08. The Flooding Across

19 5 6
                                    

Kedua retina Gama cepat beradaptasi dalam kegelapan. Meski kadang kakinya terantuk kerikil atau lubang kecil jalanan, tak menjadi hal berarti untuknya terus melangkah maju ke depan.

Gama baru sadar di saku celananya terselip senter kecil setelah instingnya mengatakan posisinya sudah berada jauh sekali dari rumah Wira. Keringat dingin yang memenuhi pori-pori kulitnya pun sudah memberi Gama sinyal untuk mengambil waktu istirahat barang sejenak.

Gama menyalakan senter dan mulai menyoroti keadaan sekitar. Sebuah bangku di bawah atap halte yang bolong terlihat menggiurkan untuk dipakai sebagai tempat bersantai, menyepi dari tekanan batin yang menyiksa Gama sejak tadi.

Keputusan Gama meninggalkan rumah Wira yang hangat dan nyaman sempat membuatnya bimbang. Pasalnya, dia sama sekali tak bermaksud sampai meneruskannya hingga keluar kompleks dan berjalan menuju jalan protokol sejauh ini.

Niatnya yang hanya sekadar mencari angin lalu, duduk tenang sambil menikmati pemandangan kosong dari teras depan rumah Wira yang terang itu pun kandas berkat dorongan spontan yang menghampiri.

Ini akan terdengar sebagai alasan konyol, tetapi semenjak Gama selesai membaca sepenggal kalimat dari buku catatan oranye itu, gelenyar aneh dalam hatinya tak henti-hentinya menjalar naik.

Suara-suara aneh mulai ribut berbisik, saling bersahutan dalam kepalanya. Tak sekali dua kali suara itu memerintahkan Gama agar melakukan ini dan itu.

Suara-suara itu bukan hantu. Gama tahu itu. Dia lebih takut jika dirinya tiba-tiba memiliki gangguan mental yang berat ketimbang soal hantu-hantuan. Gama rasa, lama-lama terkurung di tempat misterius ini bisa membuat siapa pun jadi setengah sinting. Sebaik apa pun fisik luarnya terlihat, tak ada yang tahu serentan apa jiwa di dalam tubuh mereka sesungguhnya.

Gama menghela napas panjang. Setelah berhasil duduk, satu dari dua kakinya yang panjang menekuk ke belakang, sementara sisanya terjulur lurus ke depan. Gama bersandar pada pelat baja yang dingin sambil menengadahkan wajahnya ke langit.
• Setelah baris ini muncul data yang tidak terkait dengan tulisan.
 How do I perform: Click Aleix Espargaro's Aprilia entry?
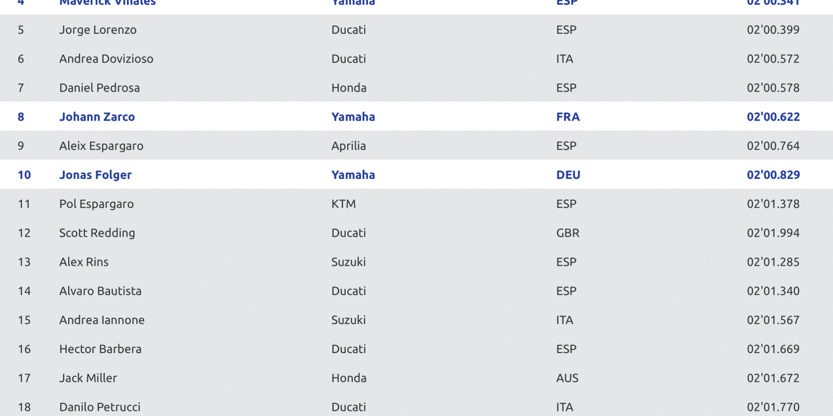coord(348,146)
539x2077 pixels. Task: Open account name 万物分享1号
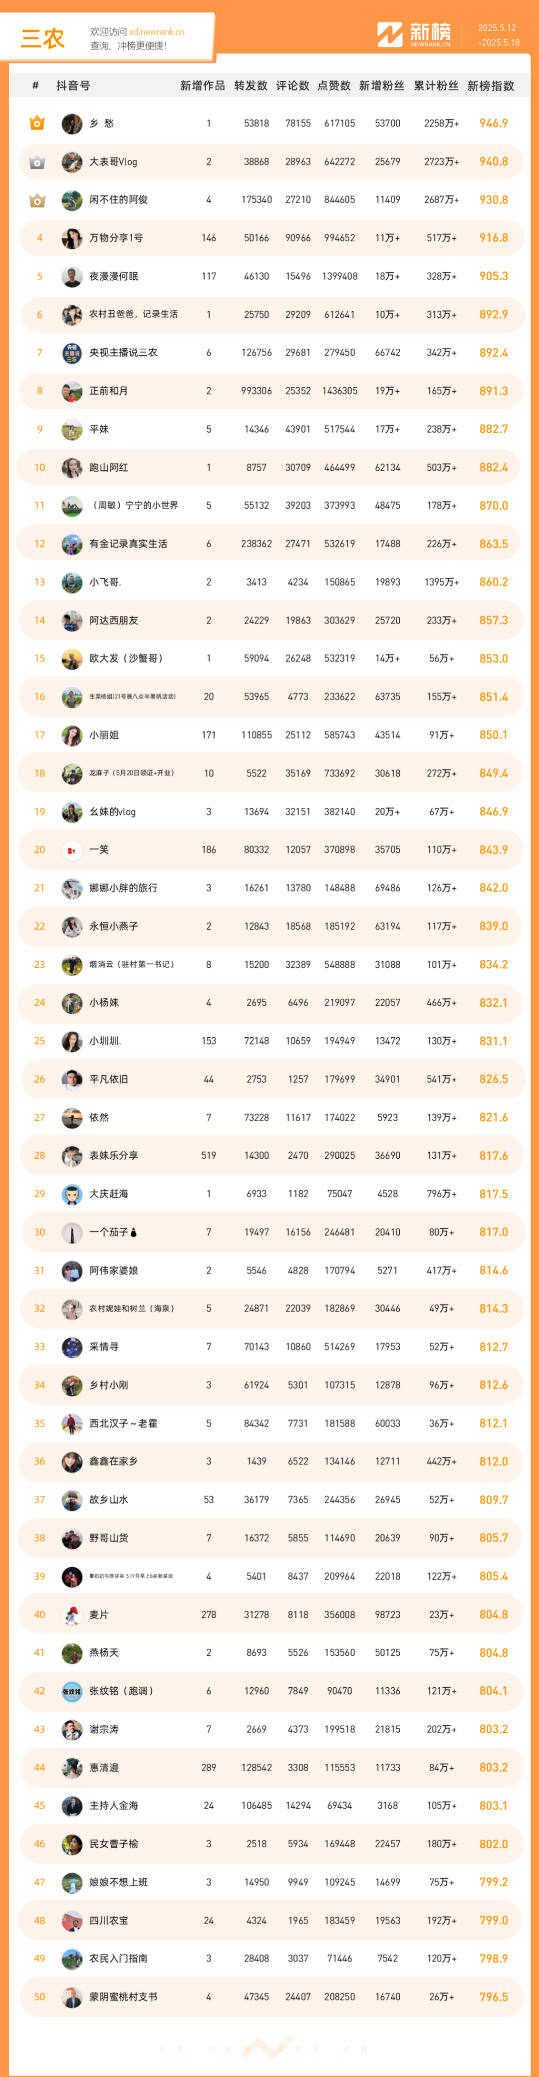point(116,238)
Tak salah lagi, satu-satunya hal bagus yang bisa Gama temukan di tempat asing ini hanyalah milyaran bintang yang bebas bertaburan di angkasa sana. Tak ada satu pun awan hitam yang berani menghalangi pemandangan menakjubkan tersebut. Ditambah dengan sunyi yang senyap bagai mimpi, Gama yakin dia akan sangat merindukan suasana malam di tempat ini saat berhasil kembali ke hiruk pikuk Jakarta yang dikenalnya lagi nanti.
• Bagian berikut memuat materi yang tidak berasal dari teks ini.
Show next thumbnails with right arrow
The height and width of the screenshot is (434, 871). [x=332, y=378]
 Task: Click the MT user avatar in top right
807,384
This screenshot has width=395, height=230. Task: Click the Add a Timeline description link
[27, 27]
Benar. Gama baru saja mengakui jika tempat ini tak hancur karena perang dunia atau sebagainya seperti yang telah dia asumsikan sebelumnya. Wira benar, mereka pasti sedang berada di dimensi lain dan misteri soal apa yang membuat mereka bisa terjebak di sini pun masih belum terpecahkan. Gama tetap saja bersikeras dengan pendapatnya yang keliru meski bisa menyadarinya lebih awal.
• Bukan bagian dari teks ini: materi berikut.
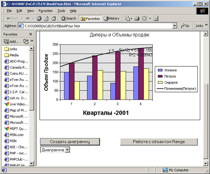The image size is (210, 174).
Task: Expand the address bar dropdown
Action: point(174,26)
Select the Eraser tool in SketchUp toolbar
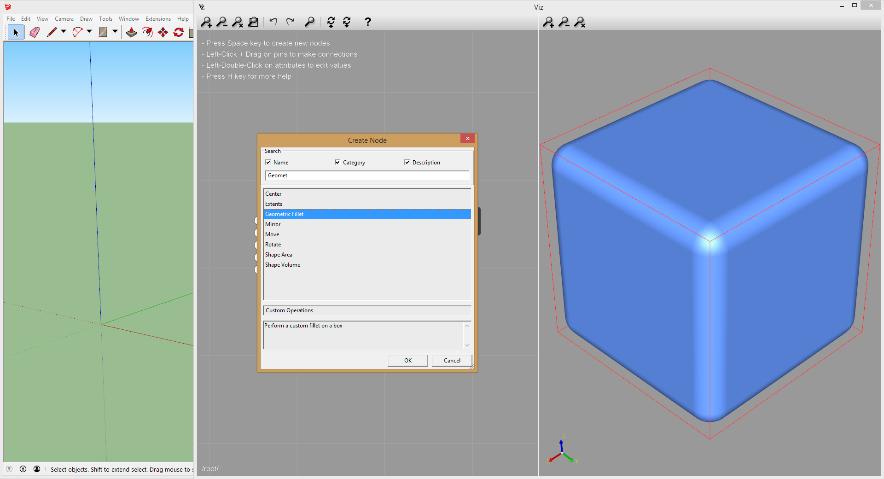 35,32
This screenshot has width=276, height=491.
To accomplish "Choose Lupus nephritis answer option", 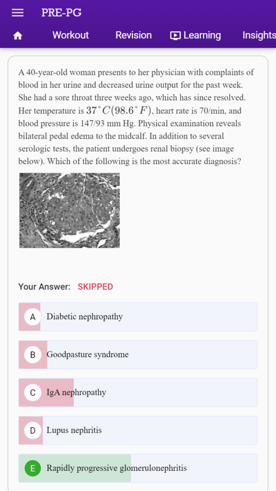I will (138, 431).
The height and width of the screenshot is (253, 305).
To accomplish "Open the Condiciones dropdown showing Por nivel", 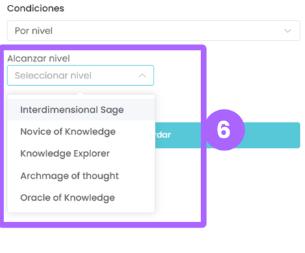I will tap(154, 31).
Padahal, arloji canggih yang melilit pergelangan tangannya tiba-tiba tak berfungsi sama sekali semenjak tiba di tempat ini. Bukan hanya masalah waktu, Gama juga kesulitan membaca arah mata angin sebab fungsi kompas di dalamnya tak dapat menunjukkan reaksi apa pun.

Alih-alih merasa aneh saat melihat jarum kompas kecil itu tak lagi saling tarik-menarik di tempatnya, Gama memilih mengabaikannya dan sibuk pada hal-hal pokok yang berhubungan dengan masalah perut teman-temannya saja.

Terlambat. Mungkin Gama tak akan bisa memperbaiki kesalahannya.

Bosan menatap langit, Gama iseng menyoroti hal gelap di hadapannya. Jalanan lenggang tanpa rongsokan kendaraan terhampar di sana. Hanya perasaannya saja, tetapi luas jalanan tersebut tampak melebihi biasanya. Mungkin karena gelap menjadikan batasan di antara tiap benda menjadi kabur.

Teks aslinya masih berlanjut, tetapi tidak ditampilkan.